Frum contends that rather than being a wild-eyed radical, he is a choice conservatives can not only live with, but should support. He notes accurately that Sunstein’s decisions and views have been praised by scores of conservatives and besides, he is the best candidate that they could hope for in an Obama administration. Moreover, Frum argues that Sunstein does not support the rather far out views of Princeton University ethicist Peter Singer on animal rights.  Indeed, I have heard Beck continually cite Singer’s views as if they were the same as Sunstein’s. They are not, and to date, Beck has not withdrawn these claims.

Frum says Beck is a right-wing populist, whose rantings create a serious danger for conservatives who seek to reach the American people, especially the middle class and independents who are not conservatives but who are on the center-right. He’s afraid that by supporting Beck’s reckless style and thereby legitimizing him, conservatives risk further marginalizing the Republican brand. Conservatives, Frum writes, must emancipate “ourselves from leadership by the most stupid, the most cynical, and the most truthless.”

Horowitz responds that the lengths Frum goes to for the purpose of demonizing Beck are indefensible. Moreover, he argues that Glenn Beck is “on our side,” – the side of conservatism. If not for Beck, Van Jones would not have been exposed and lost his appointment, and the ACORN videos would not have had the impact that has forced Congress to vote to defund them and the Census Bureau to break its contract to use ACORN employees to canvas for the new census. In this, Horowitz is undoubtedly correct.  As for Sunstein, he agrees that Beck may have exaggerated or distorted Sunstein’s actual positions. But he argues that Frum ignores the fact that Sunstein is willing to serve with the radicals that Obama has appointed and has not spoken up about the attempts of the administration to use its power to stop dissent and isolate conservatives from a serious debate.

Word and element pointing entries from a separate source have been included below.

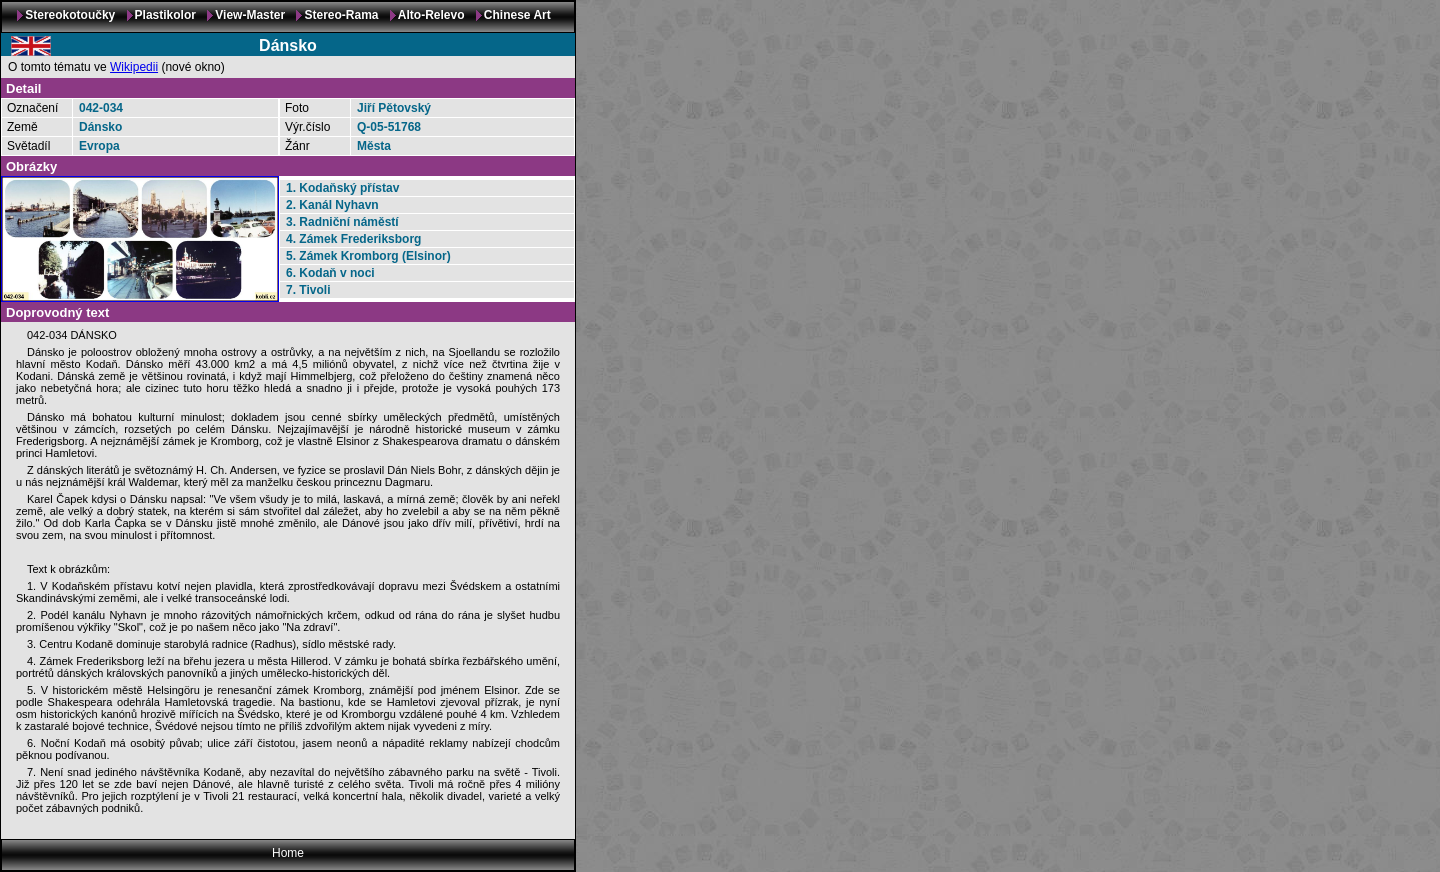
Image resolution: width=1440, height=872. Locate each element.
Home (288, 853)
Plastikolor (165, 15)
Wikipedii (134, 67)
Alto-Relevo (431, 15)
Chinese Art (517, 15)
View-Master (250, 15)
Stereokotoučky (70, 15)
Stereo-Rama (341, 15)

On Monday, Frum’s arguments were endorsed by former White House speechwriter Peter Wehner. Writing at Contentions, Wehner argues that as he sees Beck, the TV host is “more of a populist and libertarian than a conservative, more of a Perotista than a Reaganite.” He sees many of his claims as “unfair and not good for the country” and his contempt for all political parties as anti-Burkean. Wehner’s attention is focused mainly on Beck’s style, and he calls his shtick as “a mix of fear, resentment and anger.” Acknowledging that much of what he has done is “fine and appropriate,” he concludes that the role Beck plays today  is “harmful in its totality.” Like Frum, he is upset that many are content to see Beck as the public face of today’s conservatism.

Indeed, I would agree that Beck does often go over the top. Wehner is correct that Beck throws out words like American imperialism, and last week I heard him complain about how America became an empire. He does not seem to comprehend that many of these assertions are those of the Left and men like Van Jones, whose job in the administration he rightfully fought against because of Jones’ Communist views. No one seems to have told Beck this or stopped to correct him.

I have my own tiff with him. In the chart he put on this famous blackboard on Friday, he put Woodrow Wilson at the bottom as the centerpiece and creator of the radical statist or socialist country that he fears America is becoming.  He rattled on about the number of political prisoners Wilson had in jail, and the war he brought the nation into. Now I realize Beck gets his view of Wilson from a chapter in Jonah Goldberg’s Liberal Fascism, but aside from this, I doubt whether Beck has read anything else about Wilson. If he had, he might have realized that Wilson was an opponent not only of the Bolshevik regime in Russia, but of America’s domestic radicals at home. The people Wilson thought of as dangerous to America were the counterparts of those Beck is fighting today. Yes, Wilson violated civil liberties and used the Espionage and Sedition Act of 1918 to imprison dissenters- including my own cousin, who became the subject of a major Supreme Court case, Abrams v. United States.

This week, Beck achieved the ultimate -- the cover of Time magazine.  He also received an extended analysis from the New York Times’ ultra-liberal columnist and former theater critic, Frank Rich. The Time article by David Von Drehle , despite some real negatives about Beck, has guaranteed perhaps a tenfold increase in his audience, at least this week. Whatever the article says, the cover photo of Beck, who characteristically shows his disdain for the MSM by sticking his tongue out for the magazine’s photographer, makes it clear that the man is important and cannot be ignored -- and perhaps is somewhat of a clown.